TASK BRIEF »
Beginning with the line that contains "The width and", write out each remaining line of the records below exactly. Do not copy any picture.
*** Opening PROVIDED DATA ***
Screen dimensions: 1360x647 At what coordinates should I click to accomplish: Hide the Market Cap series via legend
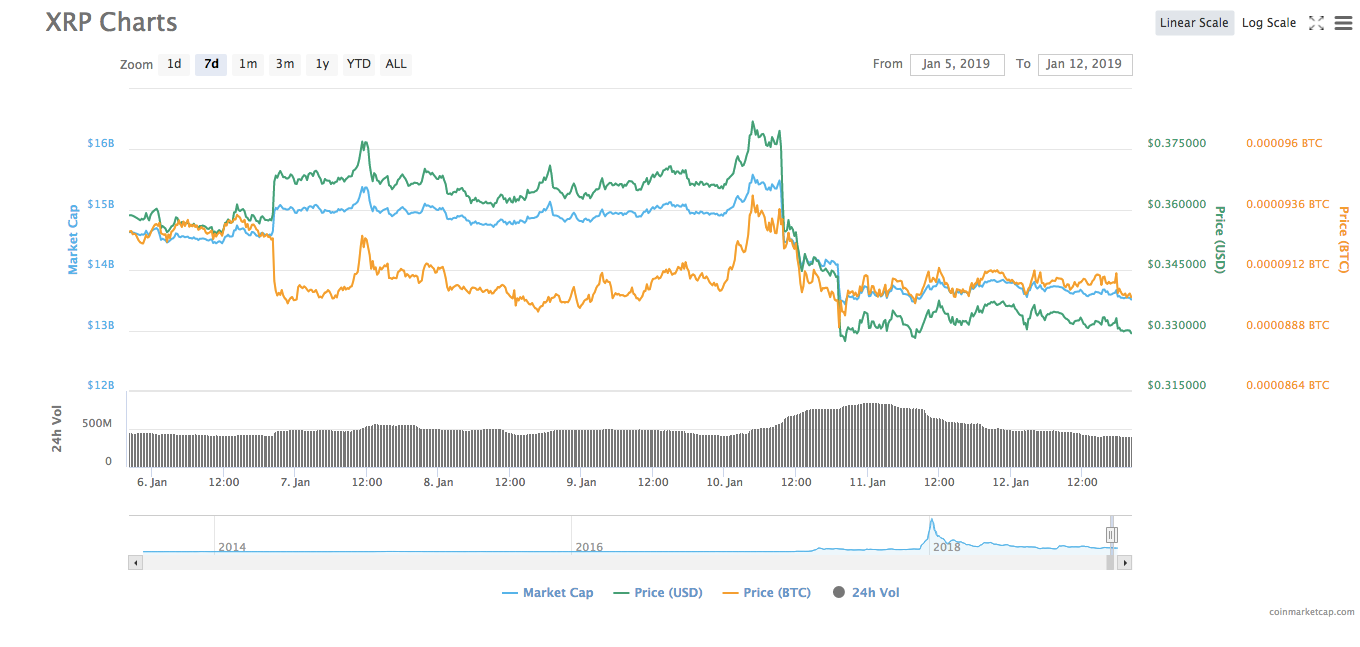pos(547,592)
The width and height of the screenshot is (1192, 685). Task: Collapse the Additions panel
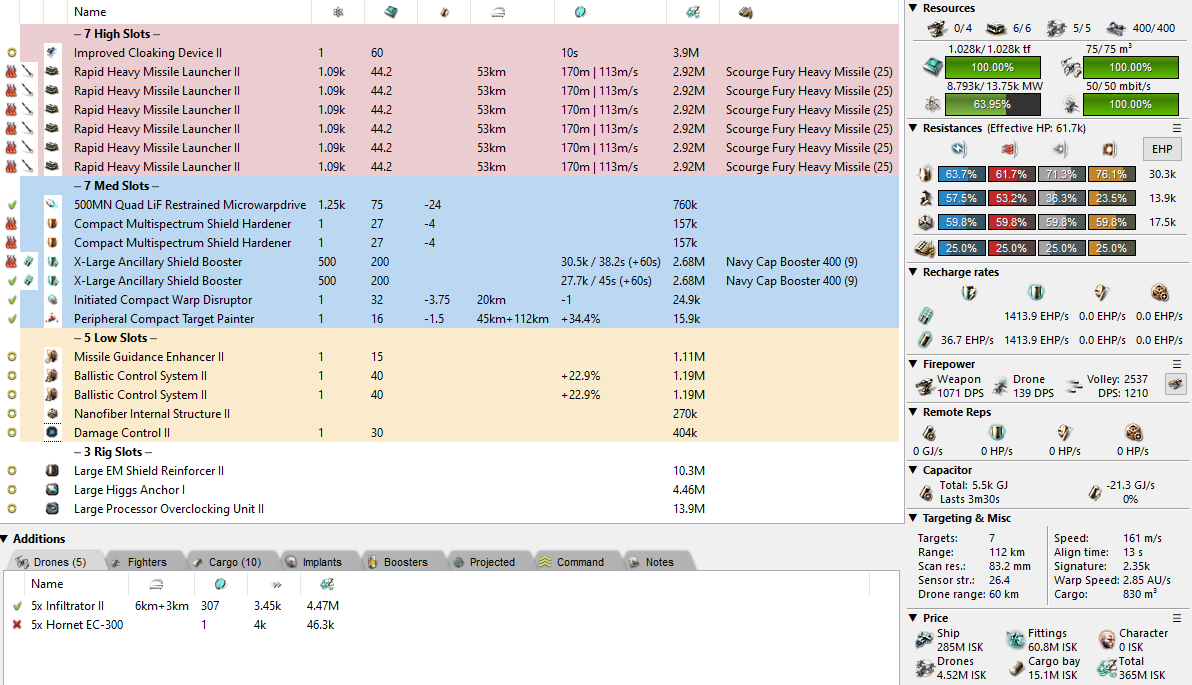[6, 539]
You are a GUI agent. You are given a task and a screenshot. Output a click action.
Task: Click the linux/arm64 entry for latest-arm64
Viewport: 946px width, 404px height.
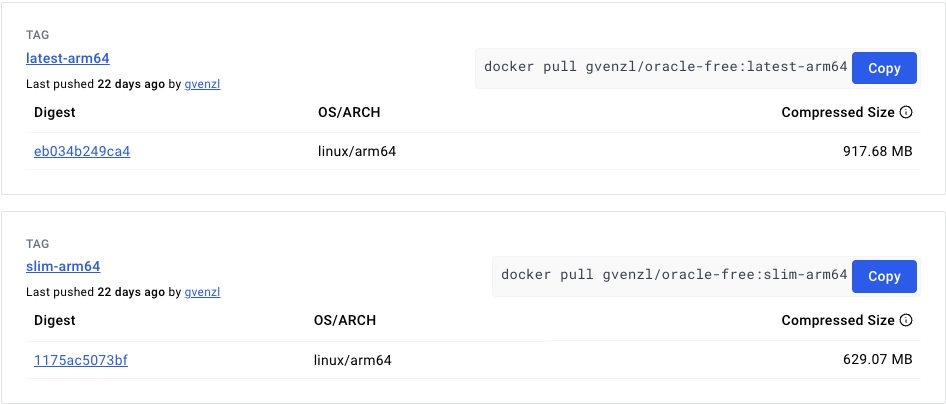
*** Closing PROVIDED DATA ***
FINISHED TASK »
The width and height of the screenshot is (1192, 685). Task: Collapse the Additions panel
[6, 539]
You are a GUI agent. You are given a task and a screenshot. Output a click action.
Task: Click the linux/arm64 entry for latest-arm64
Viewport: 946px width, 404px height.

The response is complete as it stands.